CHANDLER, Ariz. — Bashas', one of the nation's largest independently owned supermarket operators, is expanding into the high-end wine and spirits business.

The chain has broken from its traditional roots with the recent purchase of three Sportsman's Fine Wine and Spirits stores in the rapidly growing Phoenix area, officials said. A wine storage facility also is included in the purchase.

Terms of the deal, which closed late last month, were not made public.

“We're just happy to say it's come to fruition, and now the real fun begins,” Mike Proulx, Bashas' president and chief operating officer, told SN. “This is a whole new world for us, and it's a marriage we think will be a good one for us.”

Proulx said there are no immediate changes being planned for the new properties, which range from 3,100 to 5,000 square feet, and that most of the existing employees will be retained. A special division within the company has been set up to run the stores.

“Sportsman's does very, very well in this marketplace,” he said. “They have a great business model.

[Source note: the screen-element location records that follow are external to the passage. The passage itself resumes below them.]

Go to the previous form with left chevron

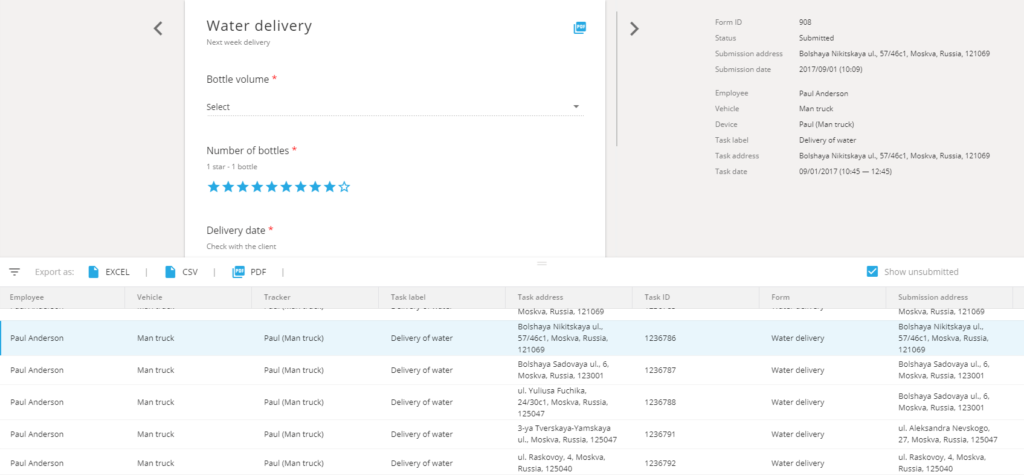157,28
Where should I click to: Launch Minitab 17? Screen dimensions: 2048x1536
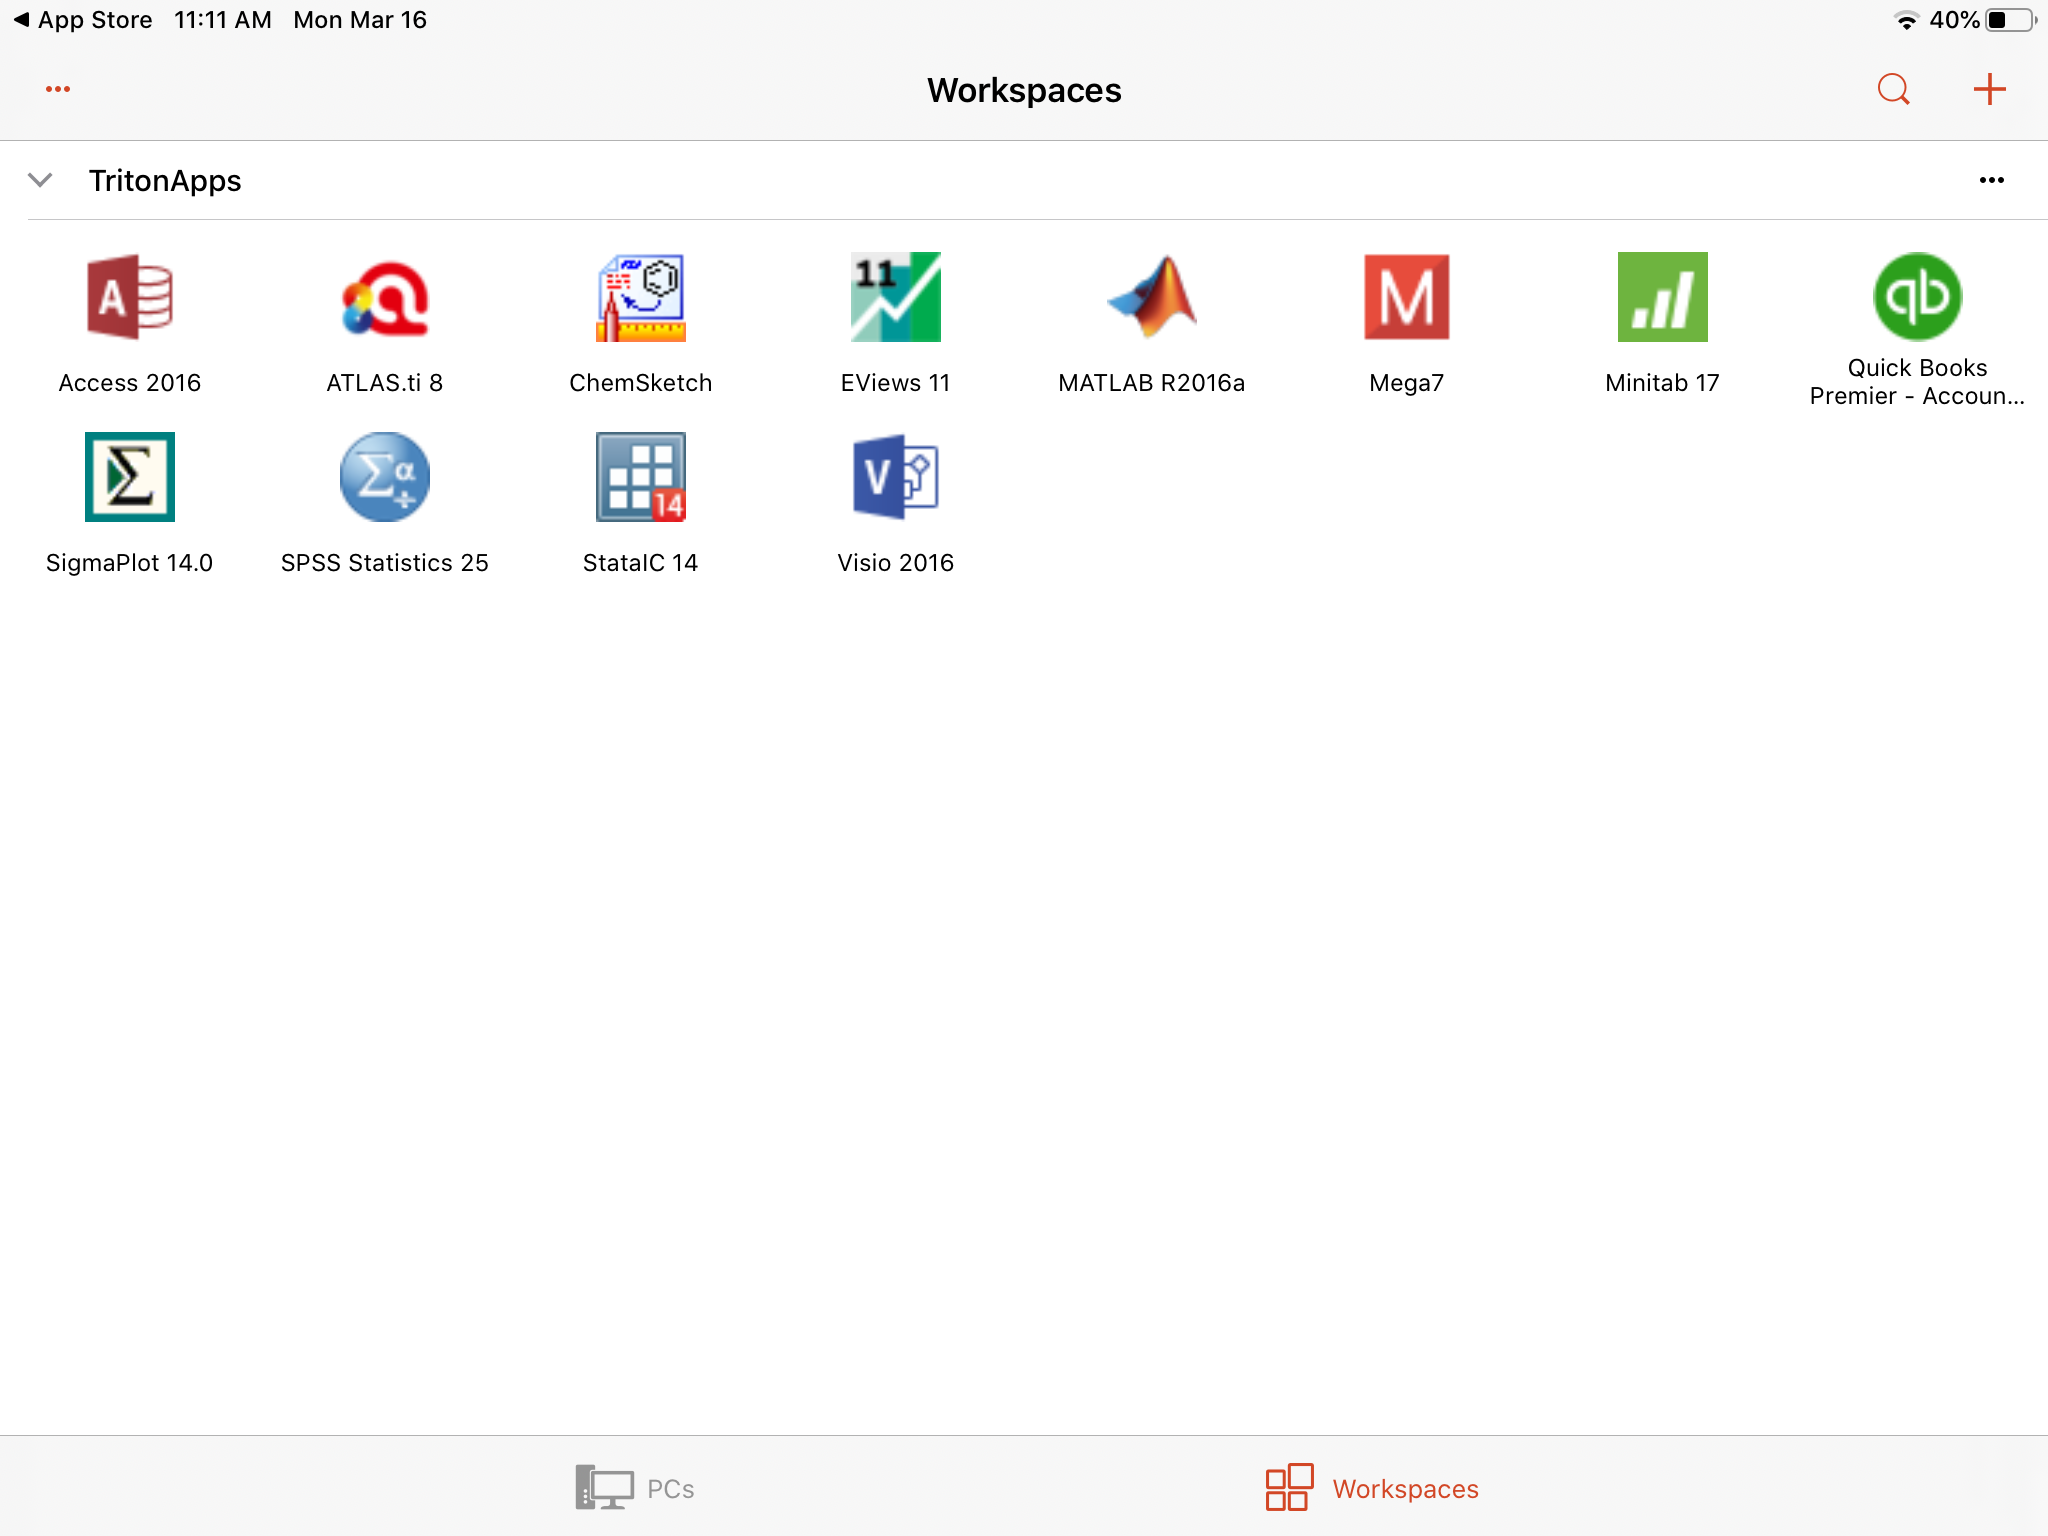(1662, 298)
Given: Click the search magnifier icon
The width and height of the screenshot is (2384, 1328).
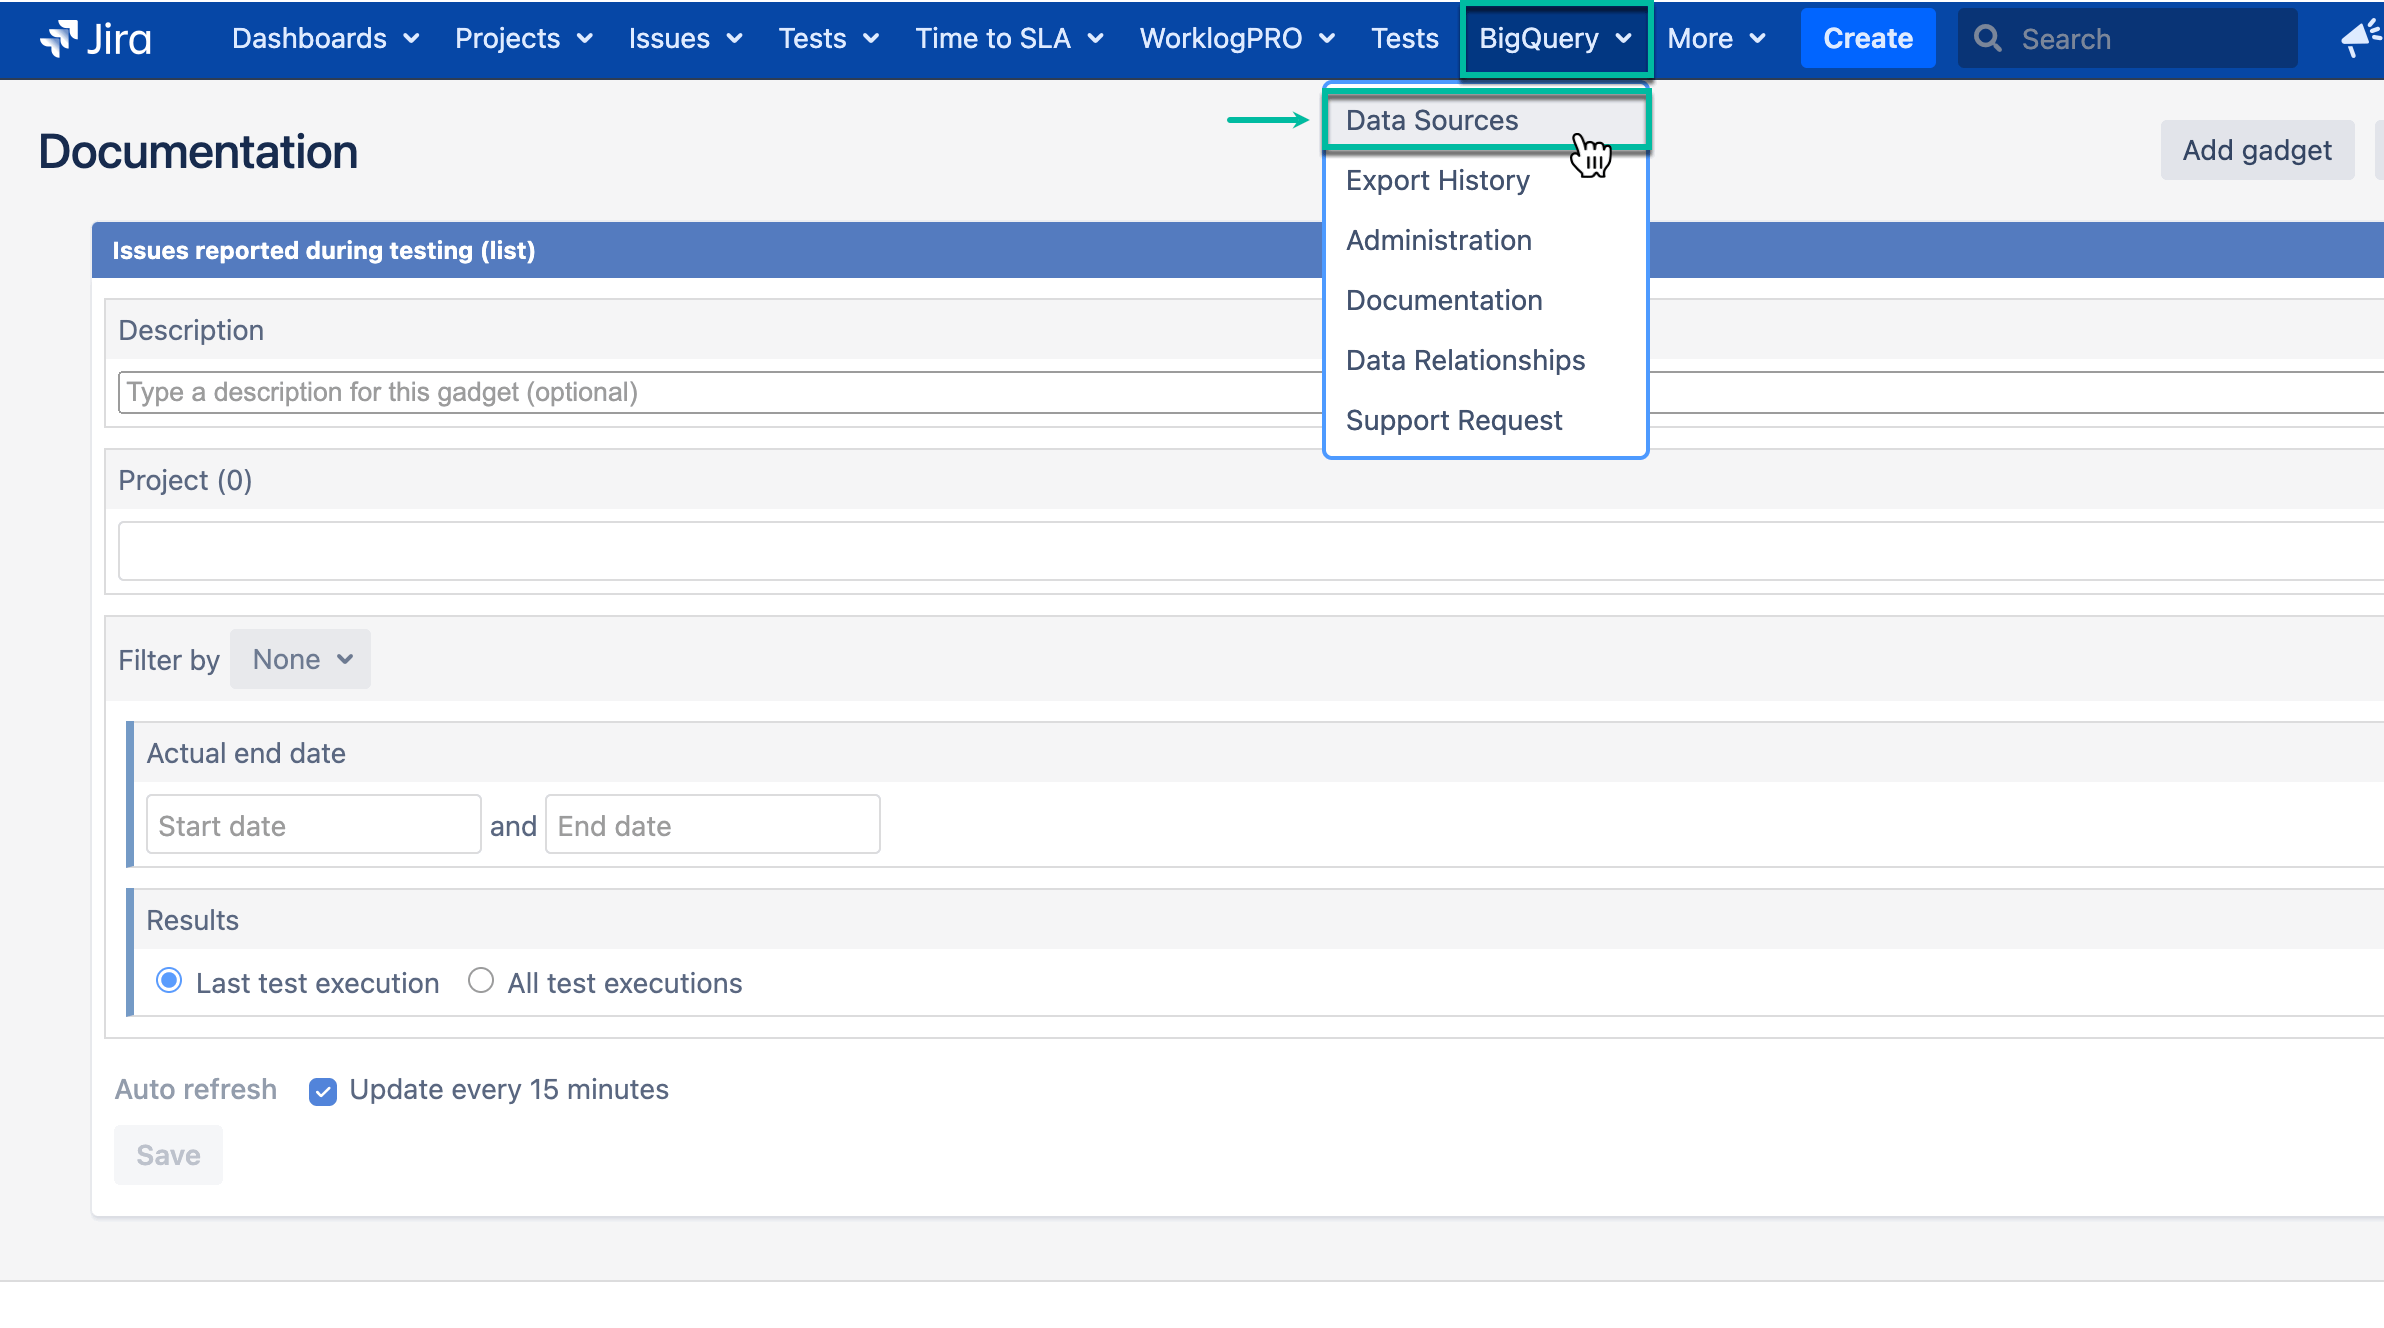Looking at the screenshot, I should pyautogui.click(x=1988, y=38).
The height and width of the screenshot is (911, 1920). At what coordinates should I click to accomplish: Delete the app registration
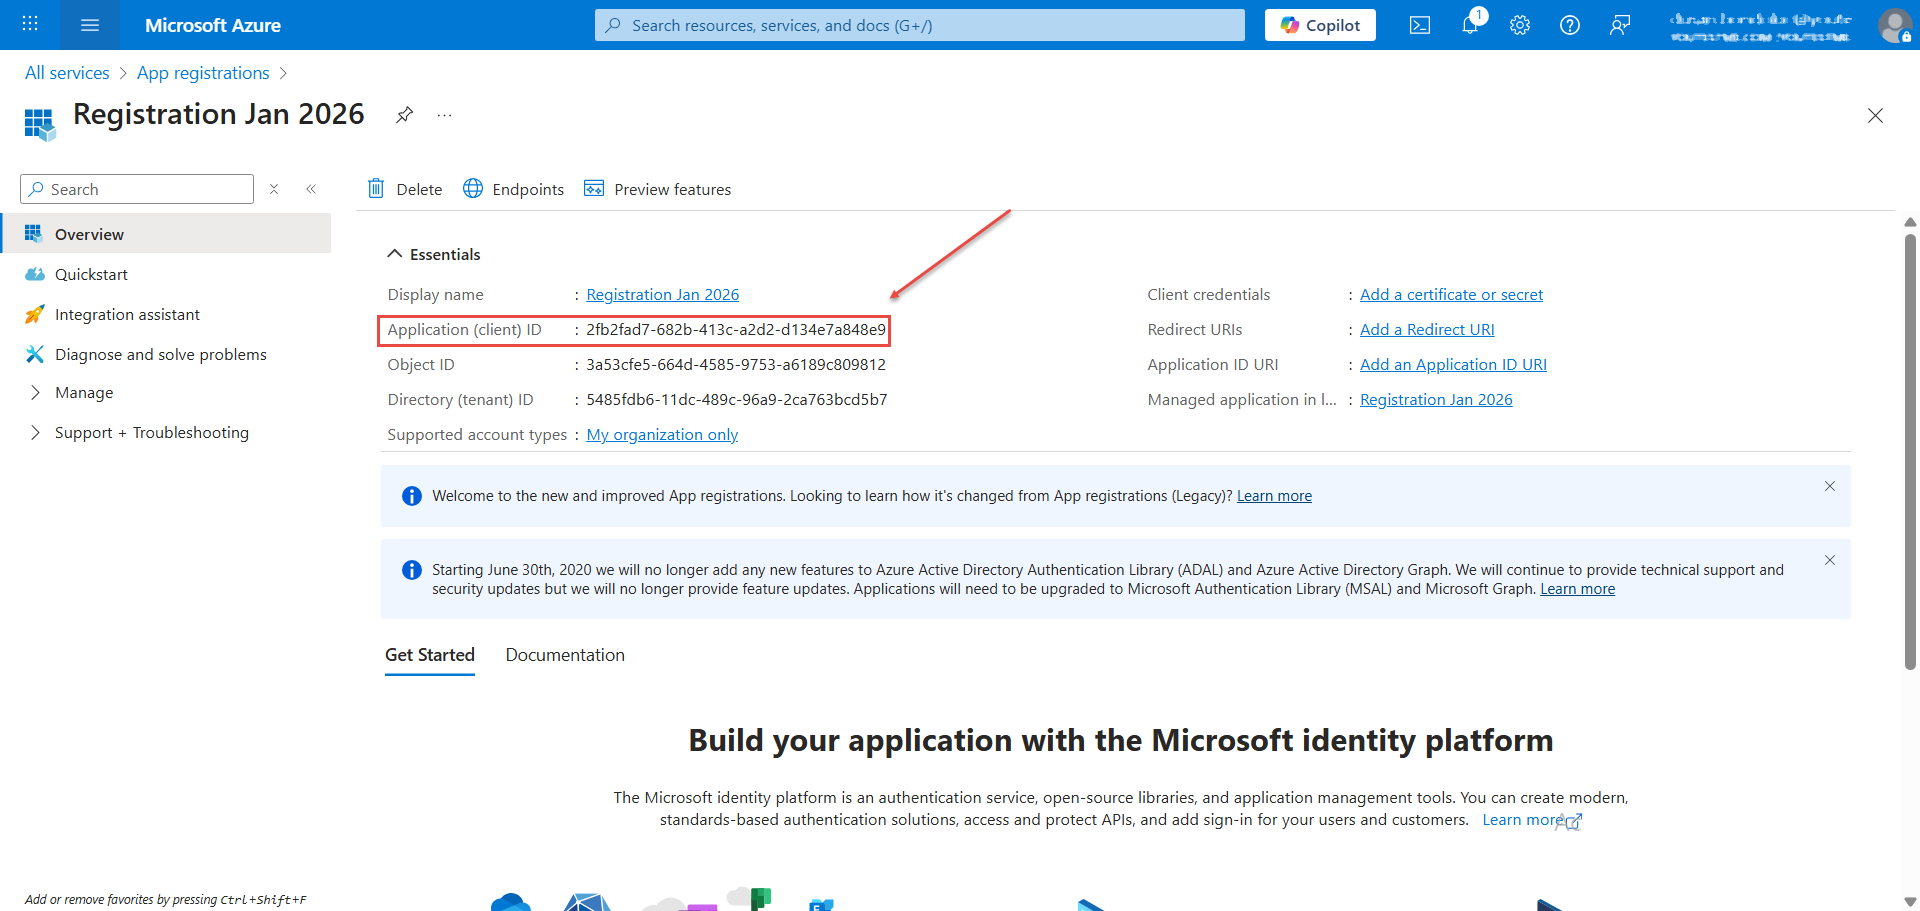405,189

Our plan is to use their expertise and certainly their ideas.”

Proulx said the company's long-term plans are to grow the Sportsman's banner, increasing the number of stores in Phoenix and Tucson, Ariz.

Bashas' officials were approached last summer by Sportsman's owner Robert Lee about the possibility of acquiring the popular wine shops, which got started in the Phoenix area in the early 1950s and grew to become a fixture with the fine wine crowd. Lee, a Canadian businessman, could not be reached for comment.

Sportsman's stores have a longstanding reputation in the area for cultivating the affluent consumer looking for a special or hard-to-fine premium bottle of wine not available at other retail or discount stores.

Not that Bashas', No. 52 on SN's list of the Top 75 food retailers in North America with estimated 2006 sales of $2.1 billion, is a stranger to selling fine wine. The company operates AJ's Fine Foods, an 11-store banner targeting just that market.

The AJ's stores include a section that caters to fine wine and liquor buyers, often vying with Sportsman's for the “Best of” awards in local popularity polls.

Bashas' officials said they believe that the purchase will only serve to complement the existing AJ's banner, offering customers more of an opportunity to buy products that may be allocated by select producers.

Neil Stern, retail analyst and senior partner at McMillan-Doolittle Consulting in Chicago, said Bashas' has a good reputation for developing niche markets, but that the company is jumping into a tough area.

“It's a category that has had a lot of growth and has a chance to differentiate you,” Stern said. “But there is a lot of margin pressure from Costco and the clubs out there.”

He said the jury still is out on whether the venerable Arizona company, which turns 75 years old this year, can be successful in this new arena.

“Bashas' been a chain to be admired for a lot of reasons,” he said. “One reason is they've developed formats to satisfy their different customers, and this could be another example of that. We'll just have to see.”